Teorik açıklamalar ile halkın enflasyon anlayışı bazı noktalarda farklılıklar göstermektedir. Halk, her fiyat yükselişini enflasyon olarak bilirken, ekonomi bilimi, devamlılık gösteren ve belli bir oranın üzerine çıkan fiyat artışlarını enflasyon olarak tanımlamaktadır.
Yani fiyatların bir defalık yükselmesine enflasyon değil fiyat artışı denir. Fiyatlar genel düzeyindeki sürekli düşüşler ise deflasyon olarak tanımlanır. Fiyat artışlarının azalmasına ya da enflasyonun düşmesine ise dezenflasyon denir.
Enflasyon Çeşitleri
Talep Enflasyonu
Talep enflasyonu; toplam arz sabitken toplam talebin artması nedeniyle oluşmaktadır.
Maliyet Enflasyonu
Bir ekonomide mal ve hizmetlere olan talep sabitken arzın azalması yani sola kayması nedeni ile de enflasyon oluşabilir. Ekonomide mal ve hizmetlere yönelik bir değişme yokken maliyet artışı sebebiyle toplam arzın azaldığını varsayalım.
Bu kayma maliyetleri artan firmaların aynı miktar mal ve hizmeti daha yüksek bir fiyattan üretmeye razı olacaklarını gösterir. Maliyetlerin artmasıyla meydana gelen arz kayması sonucu geçerli fiyat seviyesinde ekonomide ‘Talep Fazlası’ meydana gelecek, buna bağlı olarak fiyatlar yükselecektir. Fiyatların bu şekilde arz kaymasına bağlı olarak yükselmesine ‘maliyet enflasyonu’ denir.
Ekonomide Bütün Maliyet Artışları Enflasyona Neden Olur mu?
Yukarıda maliyet artışlarının arz eğrisini sola kaydırarak enflasyona neden olacağını belirtmiştik. Gerçekte maliyet enflasyonunun oluşabilmesi belli şartlara bağlıdır. İlk olarak maliyet enflasyonunun oluşabilmesi için girişimcilerin maliyet artışlarına karşı tepkilerinin sert olması gerekir.

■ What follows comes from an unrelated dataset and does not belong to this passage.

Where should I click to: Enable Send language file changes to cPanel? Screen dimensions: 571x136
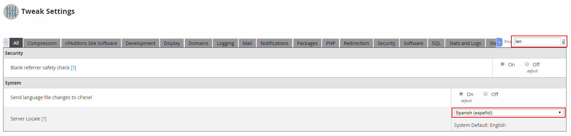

Bir başka deyişle girişimciler karlarını artan maliyetler karşısında muhafaza etmek istemektedirler. Girişimcilerin karlarındaki azalmaya rıza gösterip maliyet artışlarını fiyatlara yansıtmadıkları durumda maliyet artışları enflasyonist bir etki doğurmayacaktır. İkinci olarak, bir maliyet unsuru olan ücretlerde meydana gelen artışların maliyet enflasyonuna neden olabilmesi için ücret artışının verimlilik artışına paralel olmaması gerekir.
Ücretler artarken emek verimliliği de aynı oranda artarsa maliyetler yükselmeyeceğinden enflasyon da oluşmayacaktır. Üçüncü olarak, malların fiyatlarında meydana gelen yükselmeler malların sürümünü engellememelidir. Eğer üretilen malların çoğunun talep esneklikleri düşük ise bu taktirde maliyet artışı nedeniyle malların fiyatları yükseldiğinde satın alınan miktarlar fazla azalmayacak, enflasyonist süreç başlayacaktır Bunun tersine fiyat artışlarına karşılık tüketicilerin taleplerini önemli ölçüde azalttıkları durumda, talep esnekliği yüksek olacak enflasyonist süreç başlamayacaktır.
Son olarak, maliyet enflasyonunun sürebilmesi için emisyonun da artması gerekir. Çünkü artan maliyetler karşısında hükümet, emisyon hacmini genişleterek talebi özendirici politika izlemezse maliyet enflasyonu süreci başlamaz. Fiyatlar bir miktar yükselir ve durur.
Yapısal Enflasyon
Ekonomik yapının esnek olmamasından kaynaklanan enflasyon, özellikle azgelişmiş ülkelerde enflasyonun önemli bir nedeni olarak gösterilir. Ekonomik yapının katılığı sonucu belli sektörlerde üretim, bu sektörlerde ortaya çıkan talep değişmelerine kısa zamanda uyum göstermemektedir.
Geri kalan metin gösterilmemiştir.